Lima, crowdfunded multi-device storage management:
When we designed Lima, privacy was one of our main concerns.
Lima stores your files at Home. So you can be sure you own your storage. Nobody in the world can access your data, but you. And you don’t need to pay monthly fees for that. The storage technology inside Lima was designed so you can get your data back anytime, even if your Lima device is broken.
The security of your Lima device is our first priority. Like a private datacenter, your Lima is far more difficult to hack than your computer. Our team works continuously with security experts to make sure it remains so. Like high security servers, your Lima will be frequently updated with security patches to keep it unaccessible from badly intentioned governments and individuals.
Comment from backer Suraj:
This looks like very great idea. I am definately a backer. I would like to know if there is any plan to open source the code (may be some kind of stretch goal) ? Whatever described as Tech FAQ’s looks great. But without open sourcing how one could be assured that there are no backdoors in the software. This is not matter of trust but it would be great if community can review the code and find out any security risks.
That’s a friendly way to ask, but it is a matter of trust: verify instead. Commenter Markus:
Suraj, you are absolutely right. If I would be the NSA I would also create a kickstarter project and try to convince everybody that this project is the perfect anti-PRISM-tool and implement lots of backdoors and route traffic directly to the NSA. So, open source software is basically a must. But I don’t think that they can afford to make the SW open source because then you could use basically any similar device and don’t have to buy plug.
The fundee responds:
@Suraj: Markus nailed it. We are too fragile as a startup to open source our code, at least now. All the innovation in Plug is software based. However, you’ll still be able to analyze Plug in/out traffic: that’s also a good way to make sure we don’t do bad things with your data.
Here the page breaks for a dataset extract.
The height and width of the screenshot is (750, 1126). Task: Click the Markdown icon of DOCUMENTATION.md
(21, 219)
That’s a stunning answer. Given that this device is managing your local files with remote-updated, non-auditable software, the attack surface is huge. Now remote update of non-auditable software is commonplace, but most purveyors of such don’t market themselves as anti-PRISM solutions, like this image on the fundee’s page:
Contrast with a recent announcement from Least Authority:
We don’t even handle the source code of the client! We tell you to go download that from Debian, Ubuntu, or https://Tahoe-LAFS.org.
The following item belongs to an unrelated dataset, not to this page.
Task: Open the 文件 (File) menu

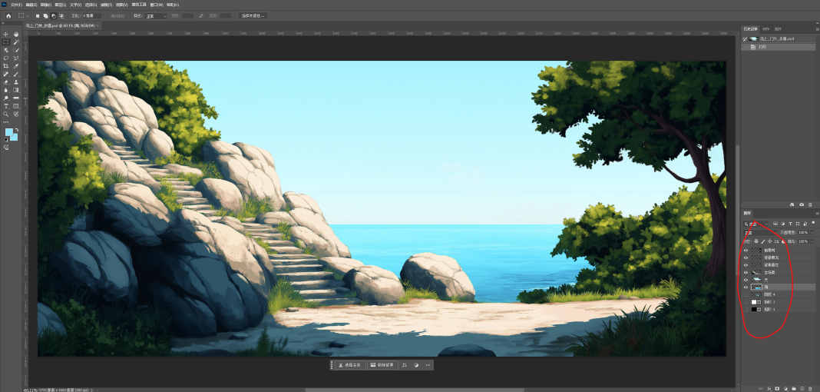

We can never see your data, and you can always see our code.
Least Authority’s storage product is very different from Lima’s; but the above is excerpt ought be applicable to both as privacy-protecting products.
Of course open source is no panacea for NSA compromise or any other security threat, rather a good practice that should be demanded for anything related to security.
Apologies for the long prelude about something I’m unqualified to speculate about (security), comments about which were the first thing when I went looking for discussion of the fundee’s other answer about open source, which is also not very credible:
The only thing we manage on our side of the equations are updates of our app and the web interface of Lima. In case of company crash, we’ll do our best to open source at least the most critical parts of our code, so the community continues improving the solution every night.
Cheap talk if there ever was.
But I don’t blame the fundee, the company behind Lima; they are responding to what they see as business conditions, including lack of demand for software freedom (or open source, however you wish to characterize it) as a product feature that will change funding/purchase decisions.
Similarly, it is a bit odd, and a bit of trivia, that today’s crowdfunding services are in part descendants of ideas focused on provisioning works without copyrestrictions, but it seems that with minor exceptions, if a project produces works that are both transparent (eg revealed source or design files) and not legally restricted, it is merely a happy coincidence. Again, I don’t blame the platforms or the fundees. I (perhaps with some hubris) assign blame to people who want there to be demand for freedom for failing to stoke it, and failing to organize what exists.
Concentrated funders are very slowly making and coordinating their demands of fundees, eg Open Access mandates. How can crowdfunders/democratic patrons make analogous progress?